▶ [YOUR TASK]: The answer must be a word-for-word copy of the records below, with every picture left out.
TASK INPUT START
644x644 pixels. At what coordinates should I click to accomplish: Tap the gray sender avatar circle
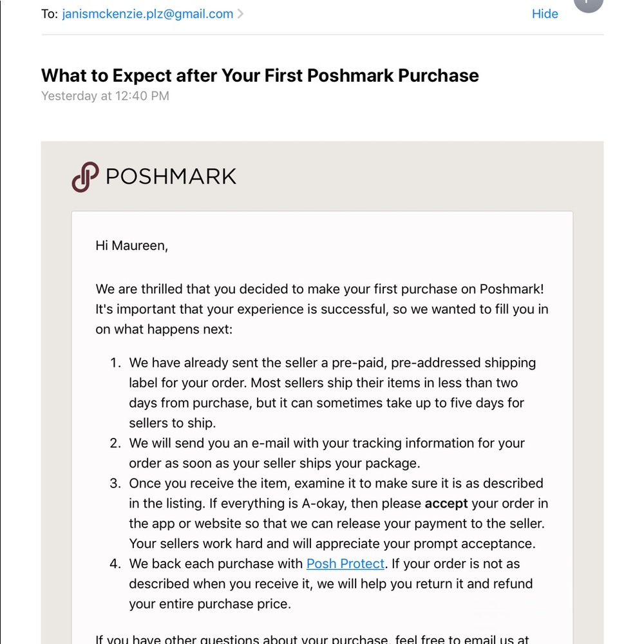589,4
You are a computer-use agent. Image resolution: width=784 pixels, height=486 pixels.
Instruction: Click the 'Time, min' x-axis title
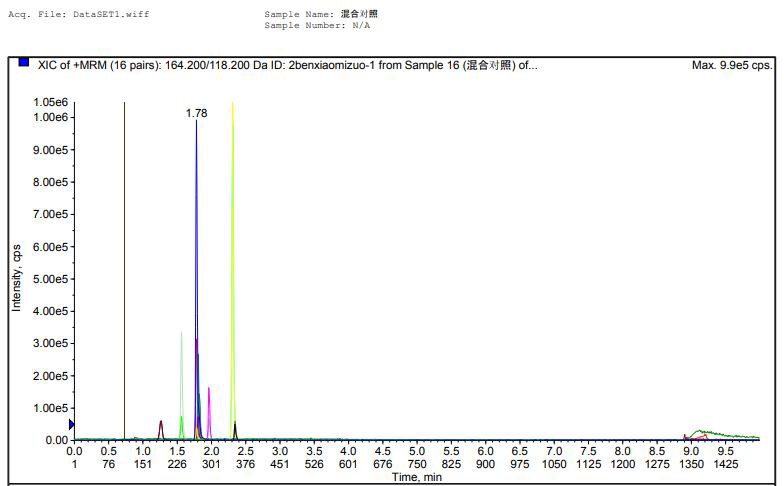[x=417, y=477]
TASK INPUT END
▶ [FINAL ANSWER]:
644x644 pixels. At what coordinates should I click to accomplish: Tap the gray sender avatar circle
589,4
You are a computer-use agent. Image resolution: width=784 pixels, height=486 pixels.
Instruction: Click the 'Time, min' x-axis title
[x=417, y=477]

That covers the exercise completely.